Linde and 3D Medlab find argon-helium gas mixture enhances process stability for additively manufactured medical devices

Linde and 3D Medlab have found that its new argon-helium gas mixture ensures a more stable additive manufacturing process in the production of advanced thin medical devices made from Ti64.

The companies have been testing the process gas between January 2020 and March 2021, investigating its effect on spatter formation and process stability during laser powder bed fusion of Ti64 lattice structures. Linde and 3D Medlab announced their collaboration in July of last year, outlining their intention to understand how atmospheric conditions in additive manufacturing processes impact on the quality of printed medical devices.

Nearly a year on, the companies have found that spatter emission was significantly reduced when working with argon-helium mixtures compared to argon alone. With the help of optical tomography pictures, the companies have confirmed a 35% decrease in spatter emissions which helps to reduce the risk of defective parts and improve the overall surface quality. Spatter is when molten metal particles caused by the laser splash against adjacent parts being printed. The occurrence of spatter inside the build environment can result in less fine quality part threads and when using argon alone during the testing, Linde and 3D Medlab found there was a significant amount of spatter occurring, while also believing the level of porosity could be improved upon.

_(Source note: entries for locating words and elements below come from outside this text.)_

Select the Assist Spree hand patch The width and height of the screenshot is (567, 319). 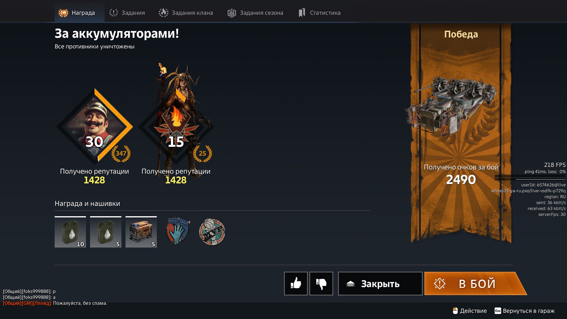click(178, 231)
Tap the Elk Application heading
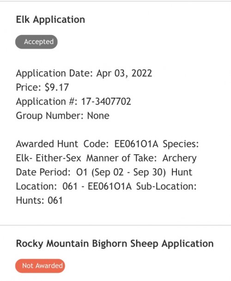This screenshot has height=281, width=231. tap(50, 20)
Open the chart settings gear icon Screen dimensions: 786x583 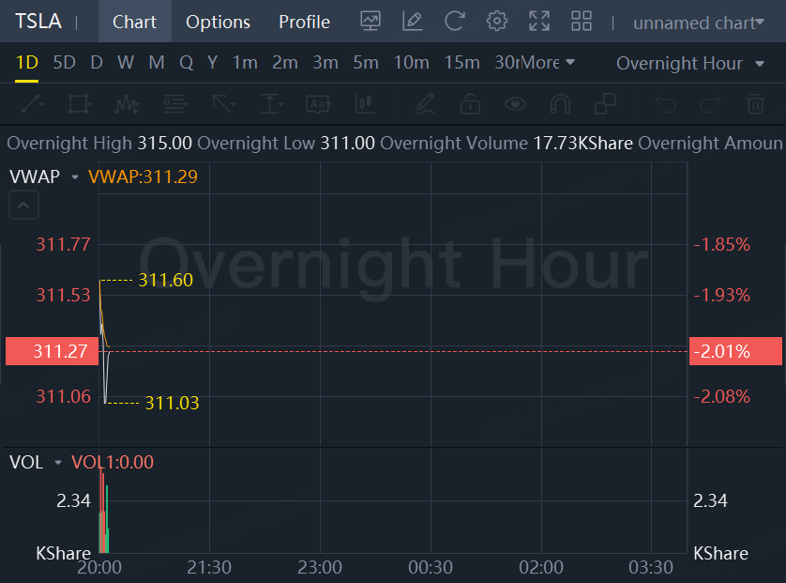497,22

Having complete more than a year’s worth of testing, the companies believe their research could have a big impact in the medical sector.

“The ability to print reliably repeatable products is key to improving product qualification, which is crucial for the medical industry,” commented Sophie Dubiez-Le Goff, Expert Powder Metallurgy for Additive Manufacturing, Linde. “Additionally, from a commercial perspective, printing time is the greatest single cost element in additive manufacturing, but this can be speeded up for thin parts by using just the right atmospheric gas mixture. Linde’s novel argon-helium mix has been developed to do just that and is a major step forward in the manufacture of titanium medical devices.”

“The results of our joint atmospheric gas study with Linde shows that the right balance of helium to argon in the process gas mixture – and ease of implementation – can make all the difference to both quality of output and productivity,” added Gael Volpi, Head of Additive Manufacturing at Marle Group, in which 3D Medlab is a division of.